Part of the answer is that it looks clever. It is the kind of thing you can write on a whiteboard and puzzle someone with for thirty seconds, which gives it a life as an interview question and a “did you know” curiosity.

But there is a kernel of a genuine use case, which becomes clearer if we think in terms of assembly rather than C. Imagine you are hand-writing assembly code and you need to swap two values that are already in registers. If you have a spare register, the obvious approach is three moves:

move  $t2, $t0    # t2 = t0 (save)
move  $t0, $t1    # t0 = t1
move  $t1, $t2    # t1 = saved value

That is three instructions, and it requires a register you are not using for anything else.

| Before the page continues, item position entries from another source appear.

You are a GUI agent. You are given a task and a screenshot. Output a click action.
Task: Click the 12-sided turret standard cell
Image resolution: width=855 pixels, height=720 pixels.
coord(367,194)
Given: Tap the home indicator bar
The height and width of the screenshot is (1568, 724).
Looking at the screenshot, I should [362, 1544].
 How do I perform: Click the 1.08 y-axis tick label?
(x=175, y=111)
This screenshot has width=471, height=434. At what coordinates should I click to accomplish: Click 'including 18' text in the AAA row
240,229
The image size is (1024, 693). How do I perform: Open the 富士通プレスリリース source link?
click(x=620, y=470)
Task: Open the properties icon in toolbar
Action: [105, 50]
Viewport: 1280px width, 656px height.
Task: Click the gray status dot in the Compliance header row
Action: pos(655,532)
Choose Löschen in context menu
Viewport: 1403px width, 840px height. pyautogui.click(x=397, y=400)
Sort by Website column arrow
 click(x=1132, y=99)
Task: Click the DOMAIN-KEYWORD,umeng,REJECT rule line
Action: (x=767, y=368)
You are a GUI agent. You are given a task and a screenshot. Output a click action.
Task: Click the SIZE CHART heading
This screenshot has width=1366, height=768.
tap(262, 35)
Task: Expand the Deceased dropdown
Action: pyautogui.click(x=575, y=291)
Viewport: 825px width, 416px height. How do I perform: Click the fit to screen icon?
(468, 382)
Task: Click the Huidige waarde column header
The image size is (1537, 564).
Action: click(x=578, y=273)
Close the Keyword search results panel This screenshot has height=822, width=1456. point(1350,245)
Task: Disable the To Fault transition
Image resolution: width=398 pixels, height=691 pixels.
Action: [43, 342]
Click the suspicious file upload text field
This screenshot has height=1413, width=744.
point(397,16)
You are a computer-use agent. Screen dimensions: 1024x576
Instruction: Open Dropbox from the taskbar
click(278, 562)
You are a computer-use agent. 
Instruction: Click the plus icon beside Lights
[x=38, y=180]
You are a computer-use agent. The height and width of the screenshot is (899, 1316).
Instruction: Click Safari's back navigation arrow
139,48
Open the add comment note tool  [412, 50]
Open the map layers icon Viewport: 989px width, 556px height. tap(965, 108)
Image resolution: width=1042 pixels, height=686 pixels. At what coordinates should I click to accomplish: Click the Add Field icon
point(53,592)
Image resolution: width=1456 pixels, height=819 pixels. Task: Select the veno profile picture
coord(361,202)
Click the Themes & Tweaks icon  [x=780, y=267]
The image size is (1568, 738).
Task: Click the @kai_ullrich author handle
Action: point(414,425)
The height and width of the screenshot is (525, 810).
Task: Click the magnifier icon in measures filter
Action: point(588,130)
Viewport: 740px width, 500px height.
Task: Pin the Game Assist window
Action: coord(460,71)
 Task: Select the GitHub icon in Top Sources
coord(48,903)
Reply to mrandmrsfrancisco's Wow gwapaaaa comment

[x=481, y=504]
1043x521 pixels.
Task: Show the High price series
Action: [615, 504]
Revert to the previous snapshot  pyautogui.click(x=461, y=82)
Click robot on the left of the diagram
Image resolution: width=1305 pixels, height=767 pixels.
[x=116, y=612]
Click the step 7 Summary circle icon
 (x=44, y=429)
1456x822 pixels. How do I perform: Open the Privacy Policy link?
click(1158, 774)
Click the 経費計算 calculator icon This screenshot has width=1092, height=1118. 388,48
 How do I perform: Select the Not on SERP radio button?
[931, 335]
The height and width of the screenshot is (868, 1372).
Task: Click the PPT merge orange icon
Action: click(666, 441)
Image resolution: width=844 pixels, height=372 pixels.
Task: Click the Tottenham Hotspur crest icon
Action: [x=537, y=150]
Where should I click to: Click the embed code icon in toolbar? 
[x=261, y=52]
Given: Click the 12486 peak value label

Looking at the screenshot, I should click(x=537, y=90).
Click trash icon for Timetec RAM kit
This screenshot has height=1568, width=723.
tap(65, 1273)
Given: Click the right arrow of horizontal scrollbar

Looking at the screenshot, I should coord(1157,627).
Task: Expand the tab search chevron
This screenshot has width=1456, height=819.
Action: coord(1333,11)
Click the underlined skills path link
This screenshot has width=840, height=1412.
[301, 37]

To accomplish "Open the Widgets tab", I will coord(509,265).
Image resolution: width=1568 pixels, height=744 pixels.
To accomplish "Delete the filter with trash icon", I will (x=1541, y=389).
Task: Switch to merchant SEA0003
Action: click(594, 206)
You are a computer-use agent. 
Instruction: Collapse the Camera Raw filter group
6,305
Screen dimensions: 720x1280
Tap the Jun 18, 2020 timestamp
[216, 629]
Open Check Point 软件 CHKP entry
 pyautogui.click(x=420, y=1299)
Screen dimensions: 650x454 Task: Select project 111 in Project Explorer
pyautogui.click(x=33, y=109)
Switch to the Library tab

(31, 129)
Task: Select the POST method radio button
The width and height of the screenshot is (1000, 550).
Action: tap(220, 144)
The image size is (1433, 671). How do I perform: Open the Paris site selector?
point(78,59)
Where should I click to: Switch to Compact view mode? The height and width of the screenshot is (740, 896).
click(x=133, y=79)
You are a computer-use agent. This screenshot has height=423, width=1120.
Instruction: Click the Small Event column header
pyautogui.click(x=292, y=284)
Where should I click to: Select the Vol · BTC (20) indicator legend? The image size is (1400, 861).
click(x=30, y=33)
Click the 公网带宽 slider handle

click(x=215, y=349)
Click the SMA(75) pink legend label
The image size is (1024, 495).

XOR swap is also three instructions, and requires no spare register:

xor   $t0, $t0, $t1    # t0 = t0 ^ t1
xor   $t1, $t1, $t0    # t1 = t1 ^ (t0 ^ t1) = original t0
xor   $t0, $t0, $t1    # t0 = (t0 ^ t1) ^ original t0 = original t1

So if you have a spare register, there is no reason to use XOR swap — three moves and three XORs are the same cost, and moves are clearer. The only situation where XOR swap wins is when you are genuinely out of spare registers and need to avoid spilling a value to memory.

Does this situation actually arise? On MIPS, which has 32 general-purpose registers and no dedicated swap instruction, register pressure can occasionally be high enough in optimised inner loops that all registers are live. In that case, XOR swap is a genuine option: three register-to-register XOR instructions, no memory access, no spare register needed.

Except, for most architectures, it still does not hold up. The Z80 is perhaps the most tempting example — it has very few registers and many operations are restricted to the accumulator. However, the Z80’s XOR instruction can only write to the accumulator (A), so XOR B means A ^= B, and there is simply no single instruction for B ^= A. The three-step XOR swap does not work on Z80 between arbitrary registers.

And on x86? The 8086, from its introduction in 1978, has always had XCHG — a single dedicated exchange instruction. The XOR swap trick has never been necessary on x86.

It is the kind of technique which might have been occasionally useful in the 1980s, but now is only useful for cute interview questions and as a curiosity.

Are there other XOR tricks?

It turns out there are a bunch of other cute things XOR can do. The most well-known: given a list where every value appears exactly twice except one, XOR all the values together and the duplicates cancel out, leaving the unique element.

int find_unique(int* values, int n) {
    int result = 0;
    for (int i = 0; i < n; i++) {
        result ^= values[i];
    }
    return result;
}

For {4, 7, 2, 7, 4}, this computes 4 ^ 7 ^ 2 ^ 7 ^ 4. The two 4s cancel, the two 7s cancel, and we are left with 2. One pass through the data, no extra storage, no sorting, no hash table.

If you don’t know anything else about the values in the list, this really is very clever. I don’t know of any other way to do it anywhere near as efficiently — it is O(n) time and O(1) space, which is hard to beat. I also can’t think of any reason you would actually want to do this. But you certainly can.

There are a number of other XOR tricks out there — XOR linked lists, XOR in hash functions — but this post has already met its quota of entirely too much too much XOR.